> _EXERCISE INSTRUCTIONS_
Set down exactly the lines below between the line holding "Given: Open Kagi extension settings gear" and the line holding "The image size is (1681, 972).", inclusive; no other line belongs in the answer.

> _PROVIDED MATERIAL_
· · ·

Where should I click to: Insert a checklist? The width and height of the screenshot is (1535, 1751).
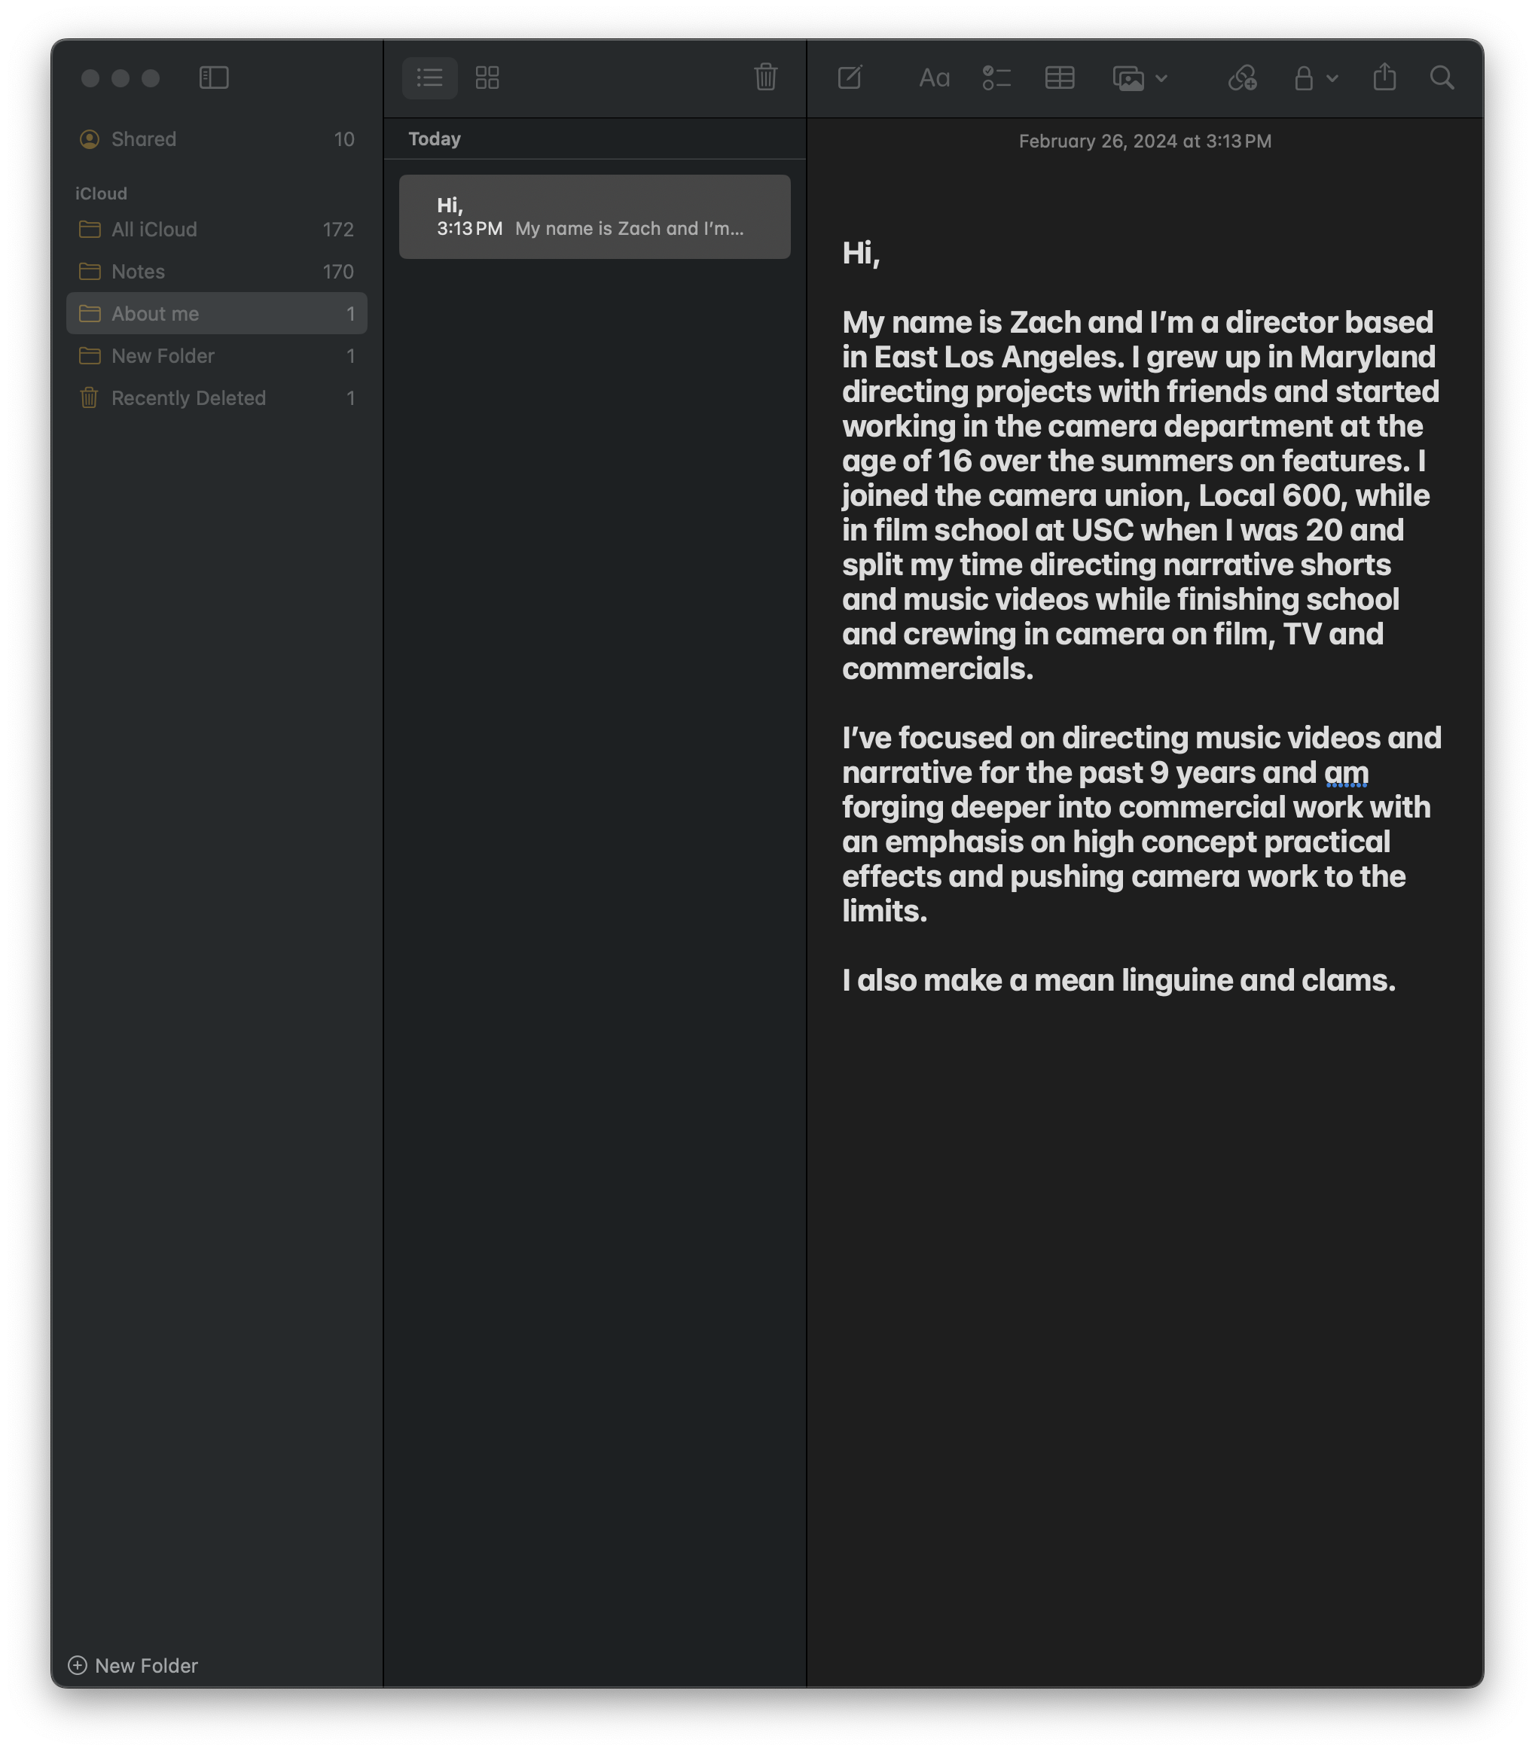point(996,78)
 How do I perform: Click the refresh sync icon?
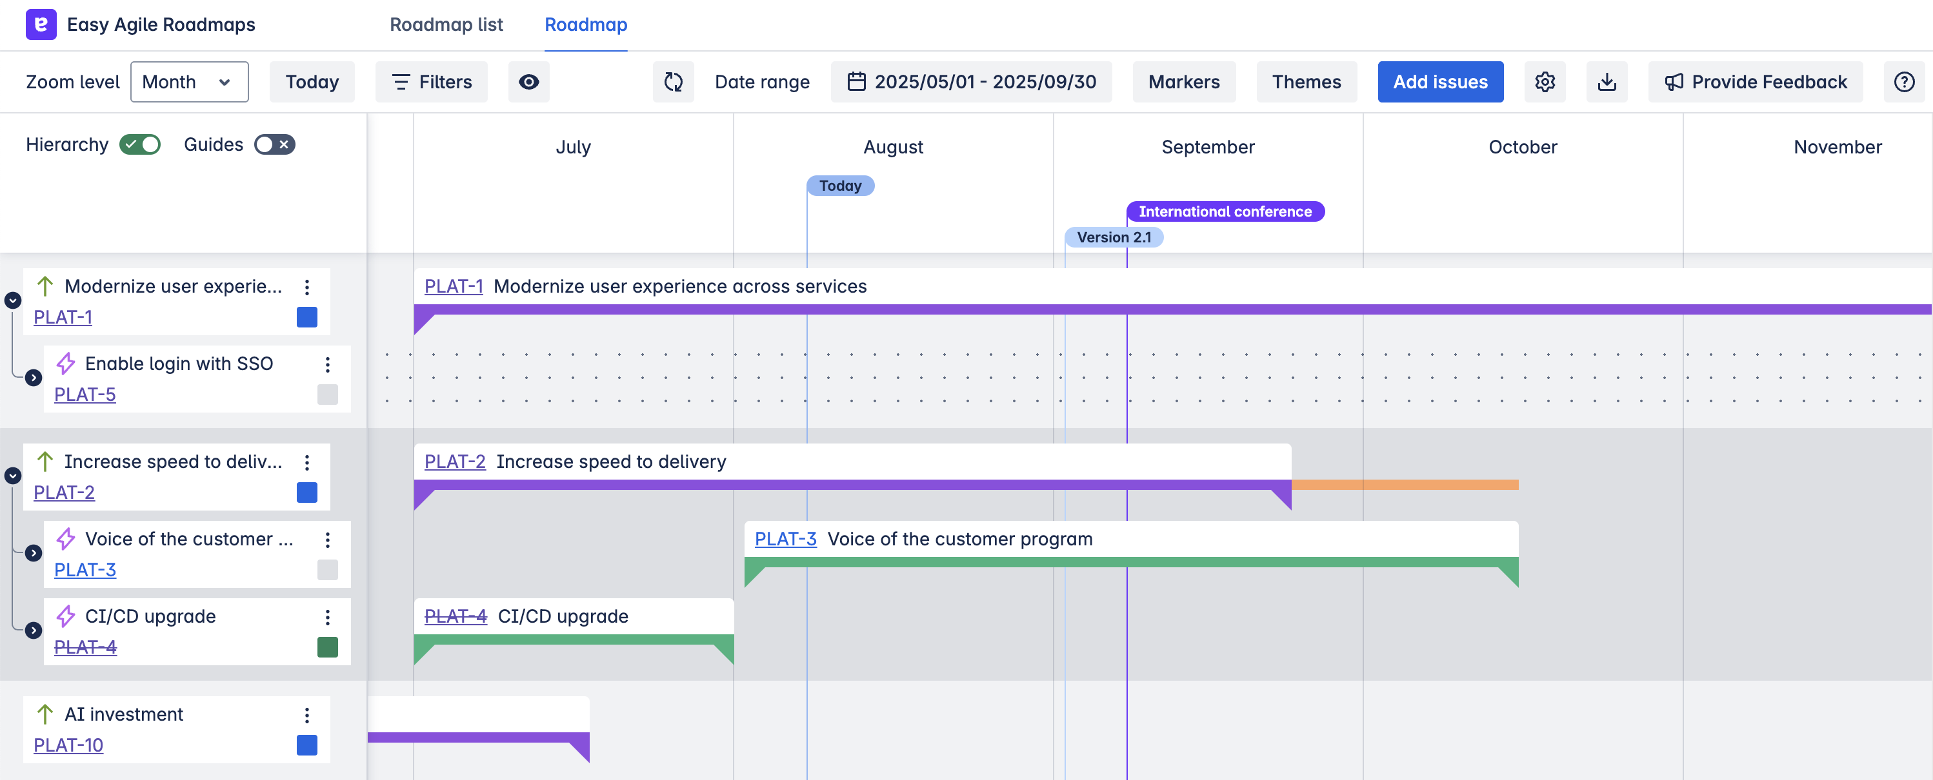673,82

· · ·

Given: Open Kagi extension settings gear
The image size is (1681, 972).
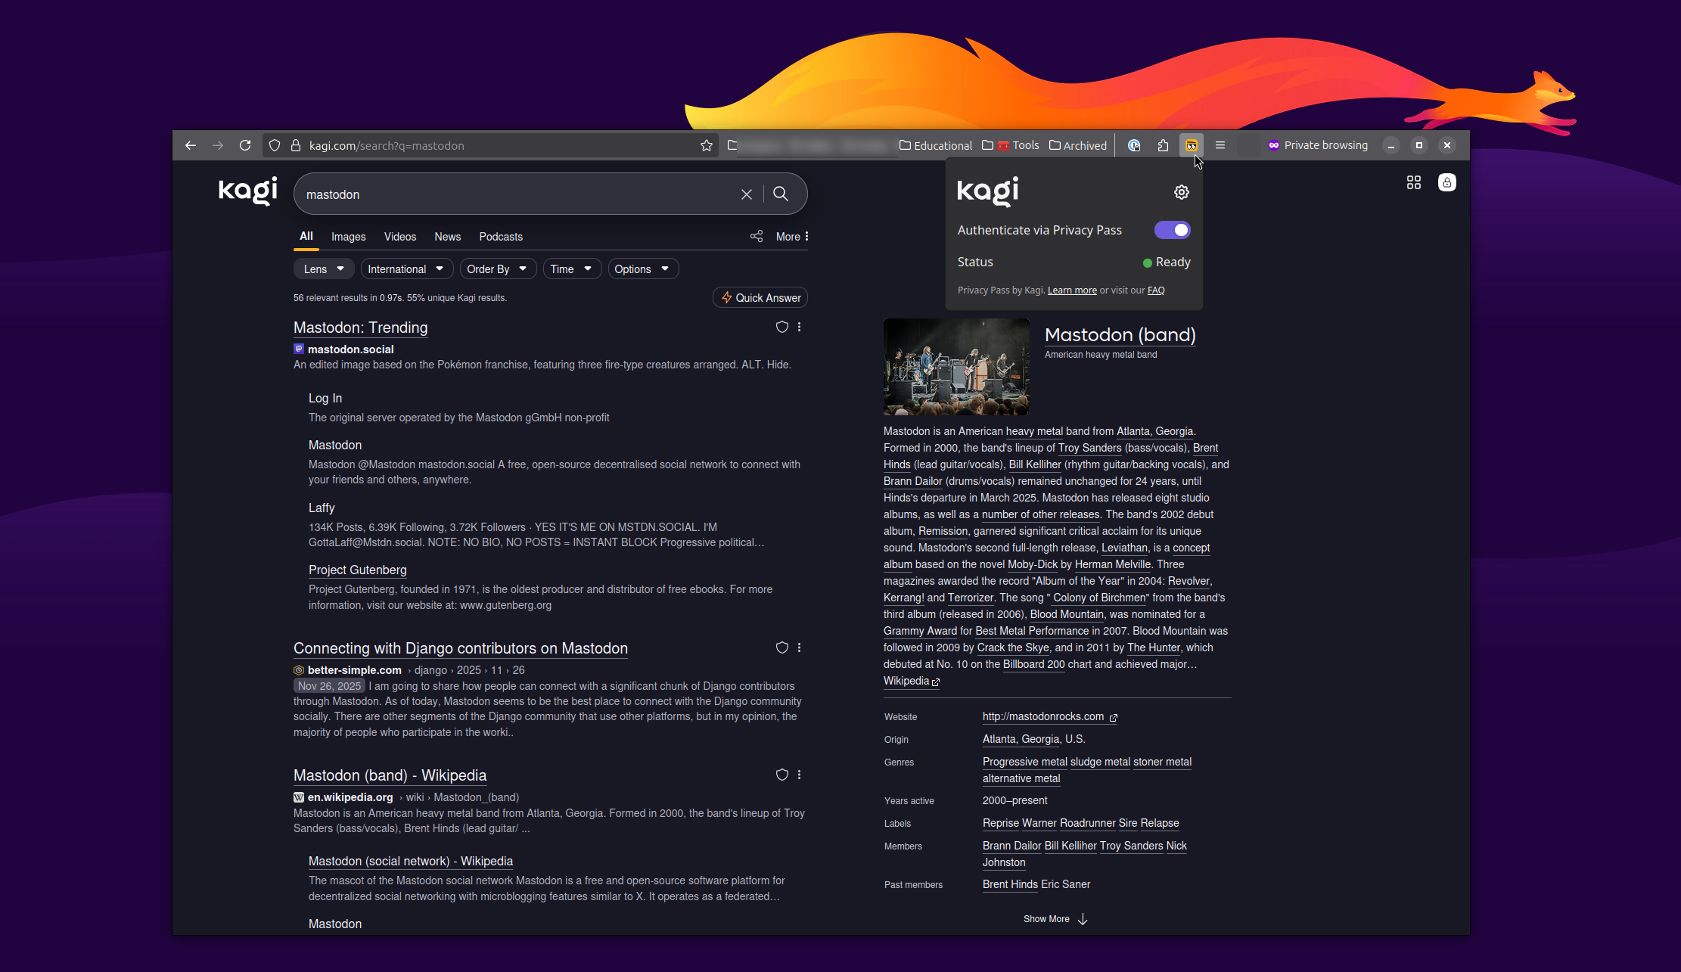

· · ·

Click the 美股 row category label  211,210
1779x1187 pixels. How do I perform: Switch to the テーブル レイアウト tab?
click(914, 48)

· · ·

> _TASK OUTPUT_
Given: Open Kagi extension settings gear
The image size is (1681, 972).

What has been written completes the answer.